Ds14 is a bit of a worrier. Was quite badly bullied between the ages of 9 and 12, lots of social anxiety, family circumstances mean he doesn't have many decent male role models in his life.
He joined a pipe band a while back, he's learning the drums.
Oh my goodness, he has found himself with the nicest bunch of people.
There are 6 drummers, an old guy in his 80s called Mike, 2 probably in their 40s, 50s, Tom who's just had his 21st birthday, has some additional needs and is supported by his dad every week, my ds and another teenager. Then there are the pipers who ds doesn't know quite so well.
They are the most random assortment of people but they are some of the kindest people to have come into ds's life and I'm just so grateful.
Mike has been playing since he was 10. He can't carry a drum any more so never marches but comes along to teach the new drummers. Imagine having done something for 70+ years and still pitching up every week to share your knowledge.

* Information supplied
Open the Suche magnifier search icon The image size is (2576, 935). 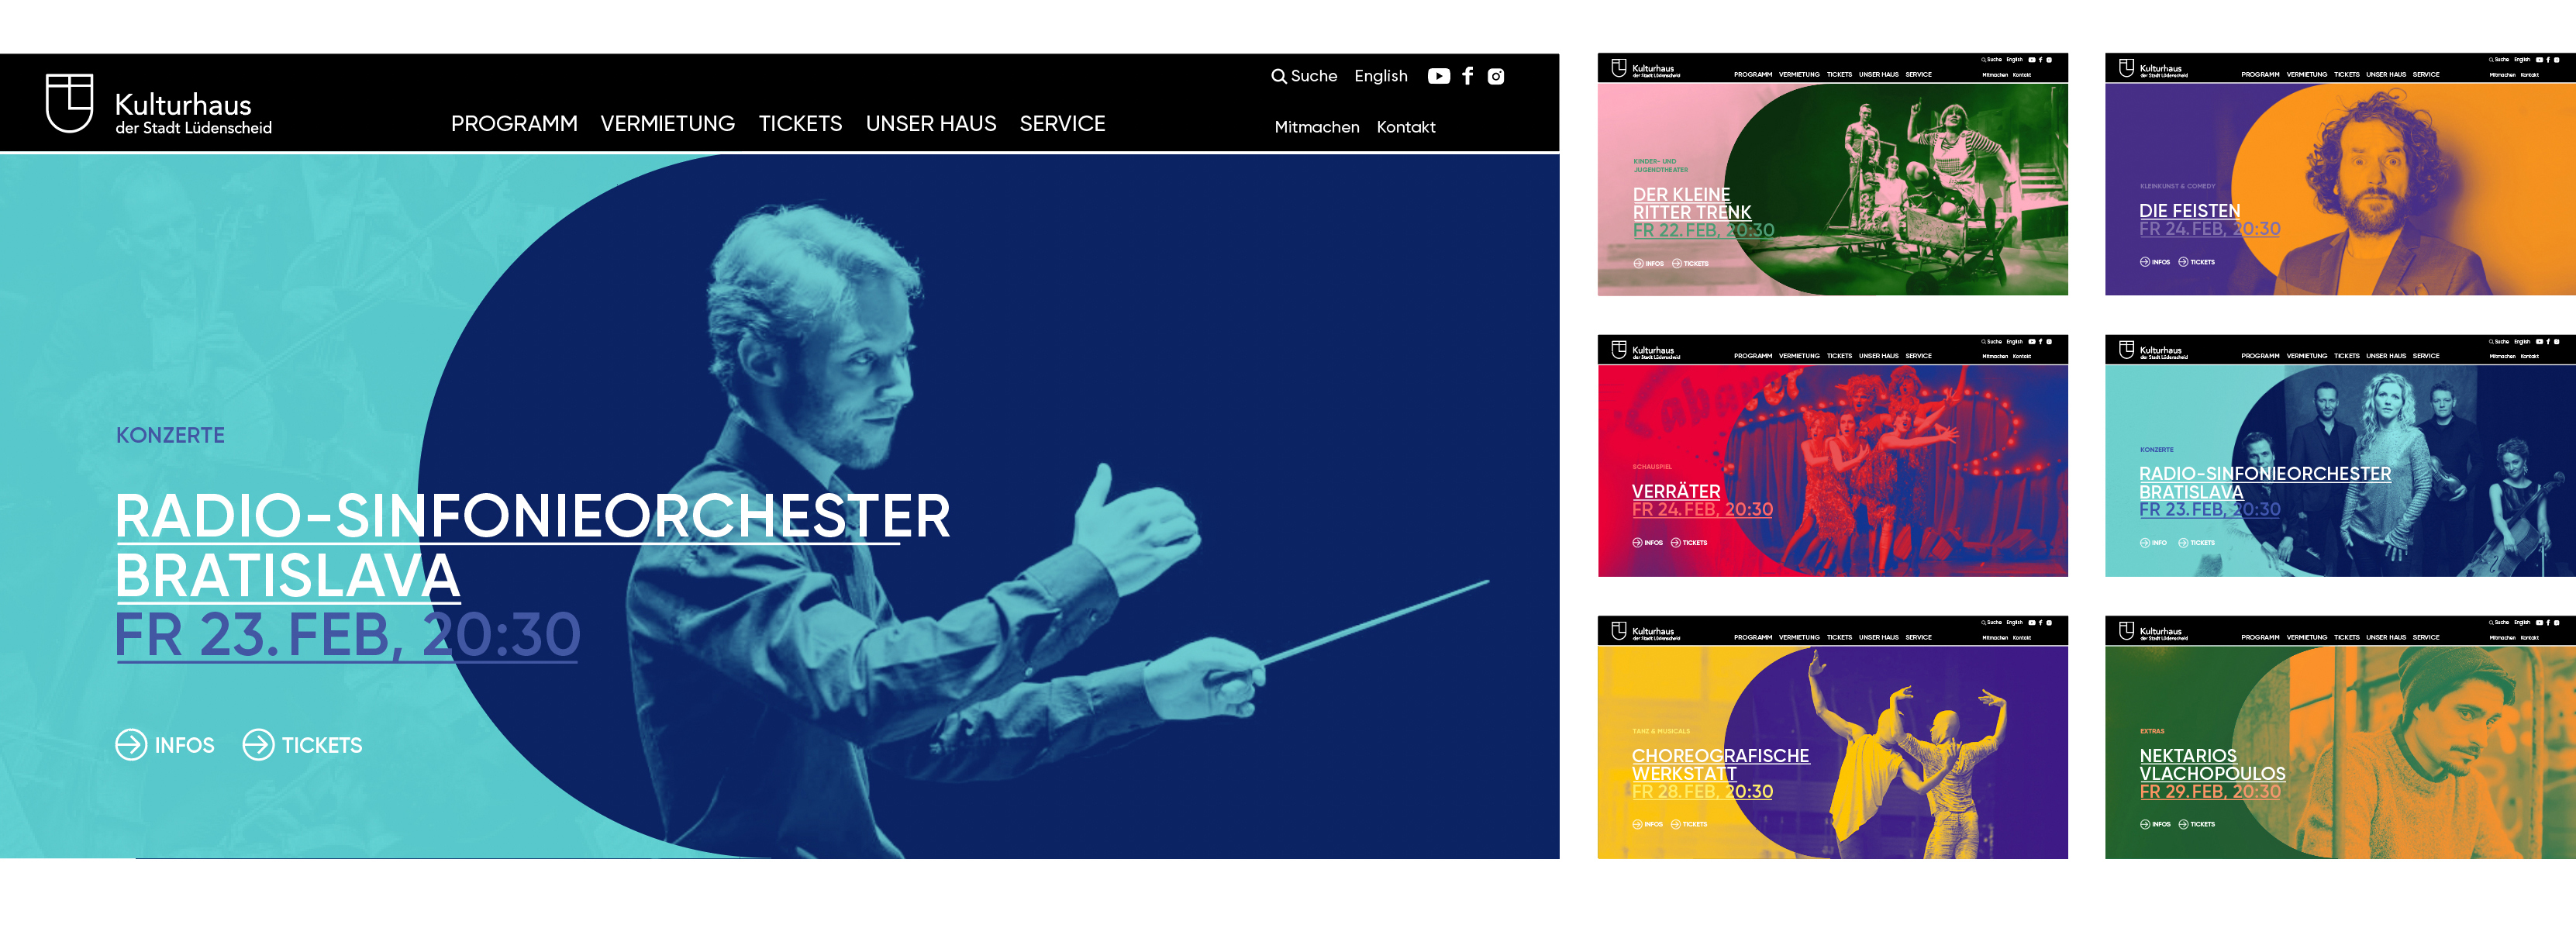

* Problem 1
In the pipe band post, how old was Mike when he started playing?
* Problem 2
Continue the post about the pipe band from where it stops.

* Response area 1
He was 10.

* Response area 2
I suspect they spend as much time chatting as playing. I often wonder what on earth such an odd group of people can talk about but ds tells me on Monday they talked about covid vaccine passports, how ds should best structure his study plans for his upcoming exams, shared a birthday cake, speculated on how sick the queen actually is, discussed the best way to dry out your phone when you'd dropped it down the toilet, someone's new adopted rescue dog, our elderly rescue cats....
It makes me feel all warm inside. I imagine this is the sort of chat you might have with your dad if he was interested, or your grandad if he didn't have dementia, or your classmates in the canteen at lunchtime if you weren't so paralysed by the worry of saying the wrong thing.
He has found his people. They're a bizarre assortment of people, but they are so kind to him and at long last he feels part of something.
He says he loves going there because they never laugh at him no matter what he says, they are always helpful to Mike, making sure he doesn't have to carry his drum anywhere and his seat is comfortable for his sore back, they always make sure Tom understands what's going on and can join in even if they have to explain it a few times.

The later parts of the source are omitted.